In the present example, however, the change degree reduction
control portion 90 is configured to reduce the degree of change of
the operating state of the first electric motor MG1 in the
above-indicated feedback control as compared to the normal vehicle
running, by implementing the above-indicated feedback control on
the basis of the output speed N.sub.OUT in place of the second
electric motor speed N.sub.M2, in place of, or in addition to the
heavier filtering operation implemented in the preceding first
example, or the use of the smaller gains in the preceding second
example. For instance, the change degree reduction control portion
90 uses, as the rotating speed of the output gear 14 used for
calculation of the target M1 speed N.sub.M1*, a filtered output
speed N.sub.OUT (filtered output speed N.sub.OUTF) calculated by
implementing a predetermined filtering operation with respect to a
control value (control output speed N.sub.OUTA) which is a value
obtained by a predetermined smoothing operation implemented with
respect to the output speed N.sub.OUT detected by a sensor. This
filtered output speed N.sub.OUT is used in place of the converted
output speed N.sub.OUT.
[0059] In the preceding first example, the output speed N.sub.OUT
is likely to include a noise, particularly when the vehicle is
running at a comparatively high speed. For this reason, the second
electric motor speed N.sub.M2 is used for calculation of the target
M1 speed N.sub.M1*, as described above. Where the second electric
motor torque T.sub.M2 is held within the rattling noise generation
zone G (namely, where |T.sub.M2|.ltoreq.rattling noise generation
threshold value (A)), it is highly probable that the vehicle is
running at a comparatively low speed, so that it is considered the
output speed N.sub.OUT even if used for calculation of the target
M1 speed N.sub.M1* is not likely to include a noise. In the present
example, therefore, the target M1 speed N.sub.M1* is not calculated
on the basis of the second electric motor speed N.sub.M2 which
changes with the rotary motion pulsation of the engine 12, but is
calculated on the basis of the output speed N.sub.OUT which is less
likely to be influenced by the rotary motion pulsation of the
engine 12 than the second electric motor speed N.sub.M2.
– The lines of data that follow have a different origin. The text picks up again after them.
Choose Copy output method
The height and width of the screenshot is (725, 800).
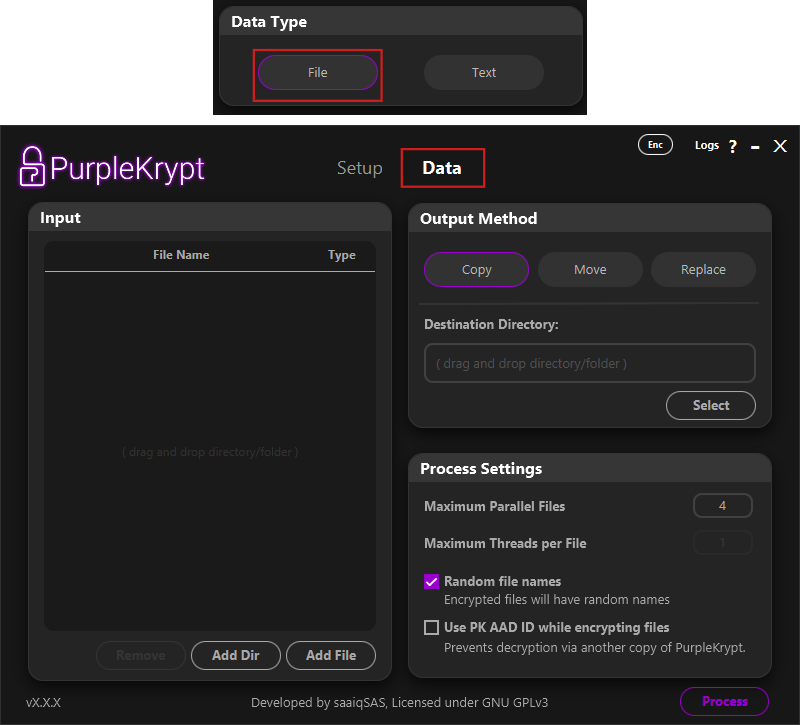(x=476, y=270)
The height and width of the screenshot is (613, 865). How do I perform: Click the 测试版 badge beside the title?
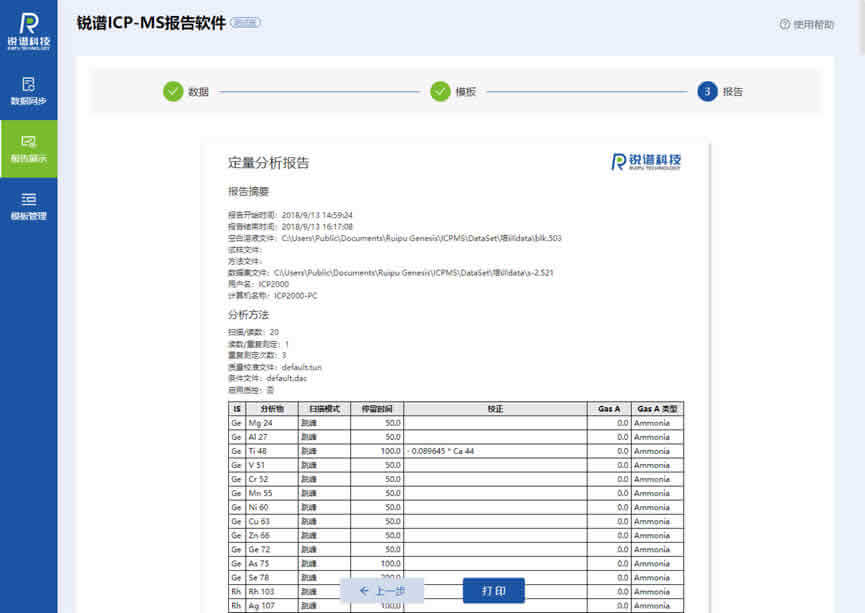[245, 23]
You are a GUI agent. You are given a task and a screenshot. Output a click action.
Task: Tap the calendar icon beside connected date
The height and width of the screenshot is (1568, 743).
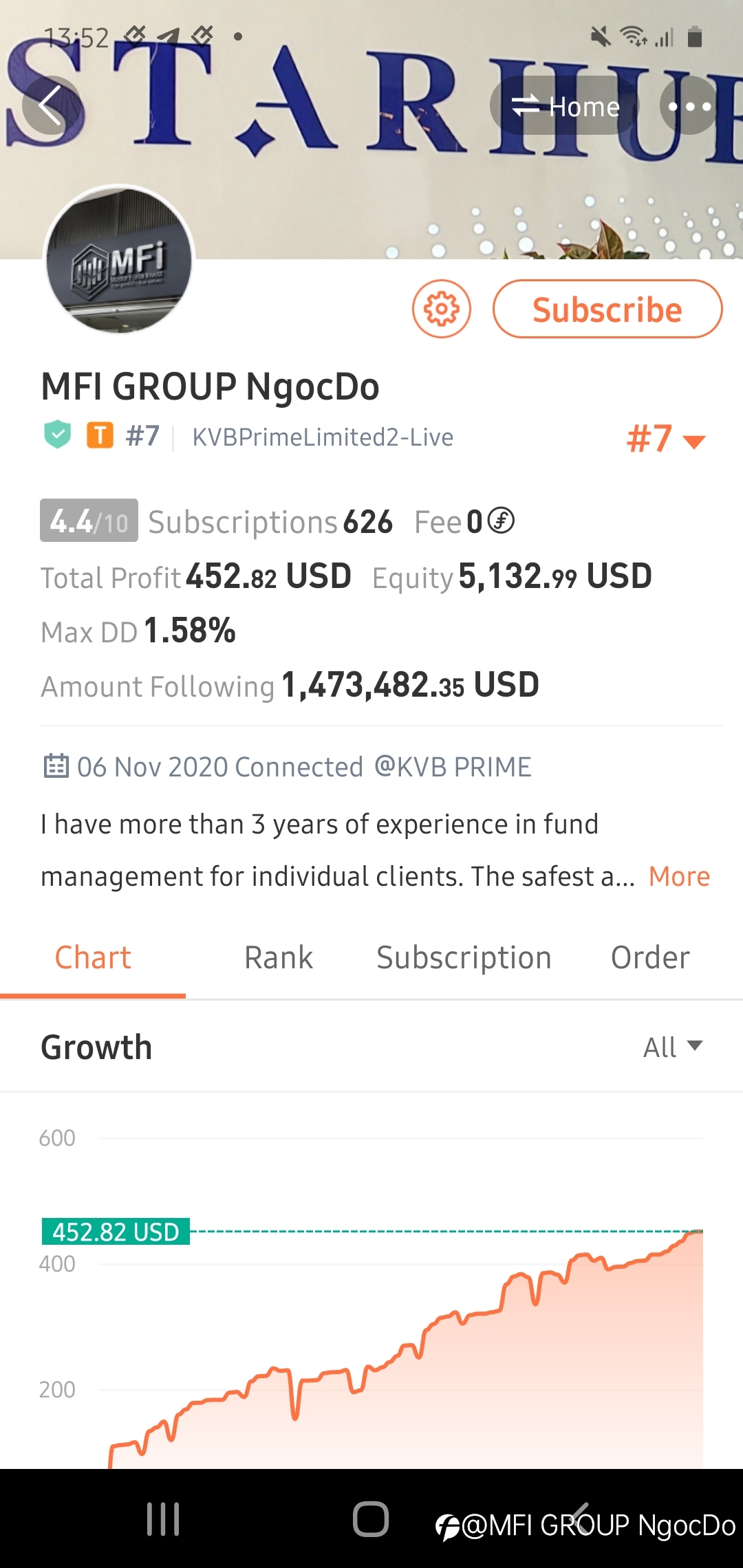pyautogui.click(x=56, y=766)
[0060] FIG. 6 is the flow chart illustrating a major control
operation of the electronic control device 80, that is, a control
operation to reduce or prevent the increase of the rattling noise
and improve the fuel economy, which is performed for feedback
control of the operating state of the first electric motor MG1 on
the basis of the second electric motor speed N.sub.M2. This control
routine is repeatedly executed with an extremely short cycle time
of about several milliseconds to about several tens of
milliseconds. The flow chart of FIG. 6 illustrates the control
operation performed in the present example, in place of the control
operation illustrated in FIG. 4. It is noted that SC10 and SC20 in
the flow chart of FIG. 6, which are identical with SA10 and SA20 in
the flow chart of FIG. 4, will not be described redundantly.
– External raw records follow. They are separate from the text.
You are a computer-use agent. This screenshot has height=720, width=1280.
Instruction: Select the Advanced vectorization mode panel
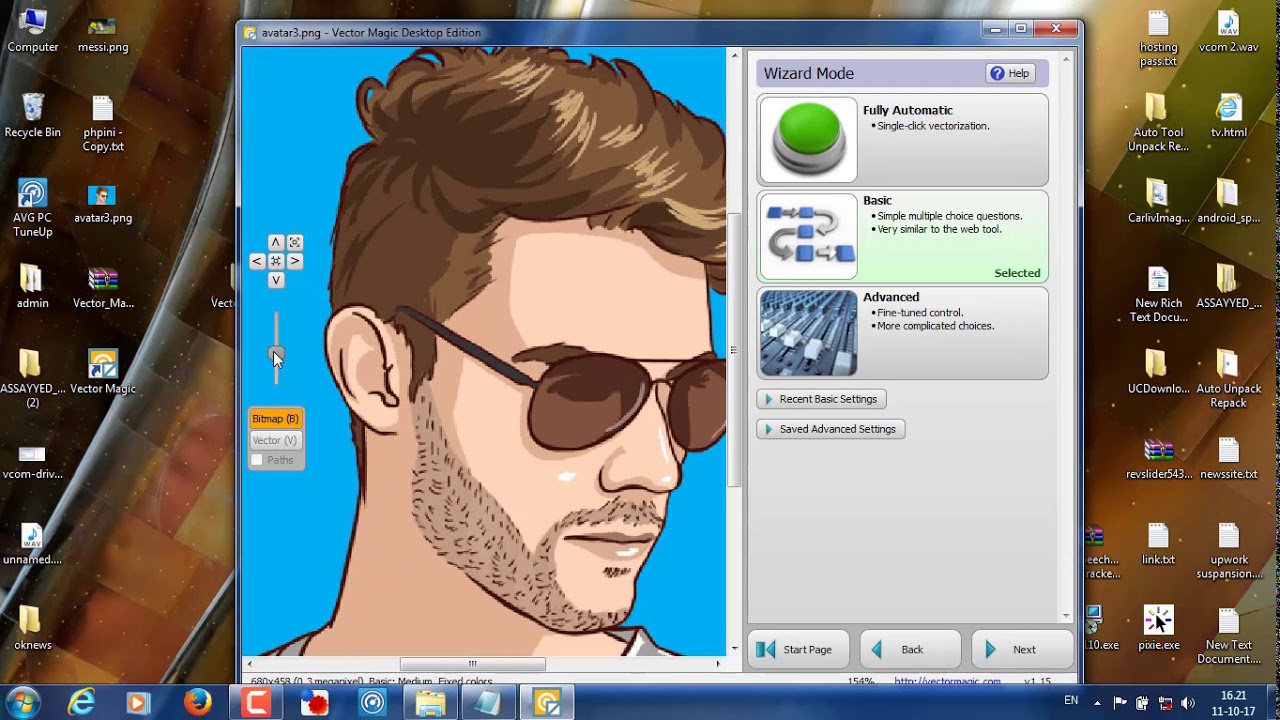[950, 331]
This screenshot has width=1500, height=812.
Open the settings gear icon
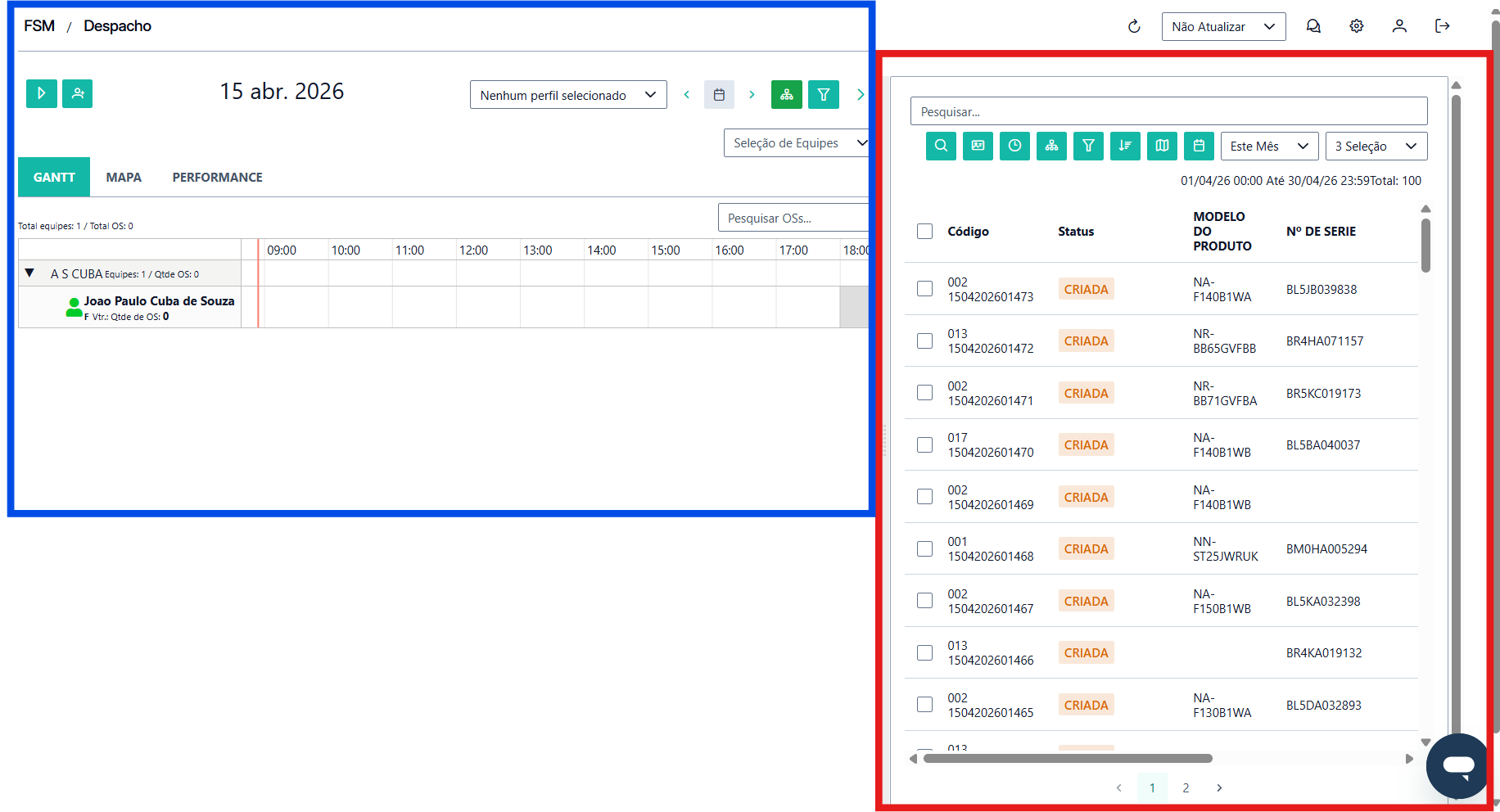pyautogui.click(x=1357, y=26)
[0061] If an affirmative determination is obtained in SC20 in FIG.
6, the control flow goes to SC30 corresponding to the hybrid
control portion 82 (engine operating point shifting control portion
88, and change degree reduction control portion 90), to implement
the above-described rattling noise preventing control to shift the
engine operating point from a point on the highest engine fuel
economy line to a point on the rattling noise preventing operation
line. SC30 is further formulated to use, as the rotating speed of
the output gear 14 to be employed for calculation of the target M1
speed N.sub.M1*, the filtered output speed N.sub.OUTF calculated on
the basis of the output speed N.sub.OUT detected by the sensor,
rather than the converted output speed N.sub.OUT calculated on the
basis of the second electric motor speed N.sub.M2. Accordingly, the
target M1 speed N.sub.M1* is calculated without an influence of the
rotary motion pulsation of the second electric motor MG2 due to the
rotary motion pulsation of the engine 12, so that the degree of
change of the first electric motor torque T.sub.M1 can be reduced.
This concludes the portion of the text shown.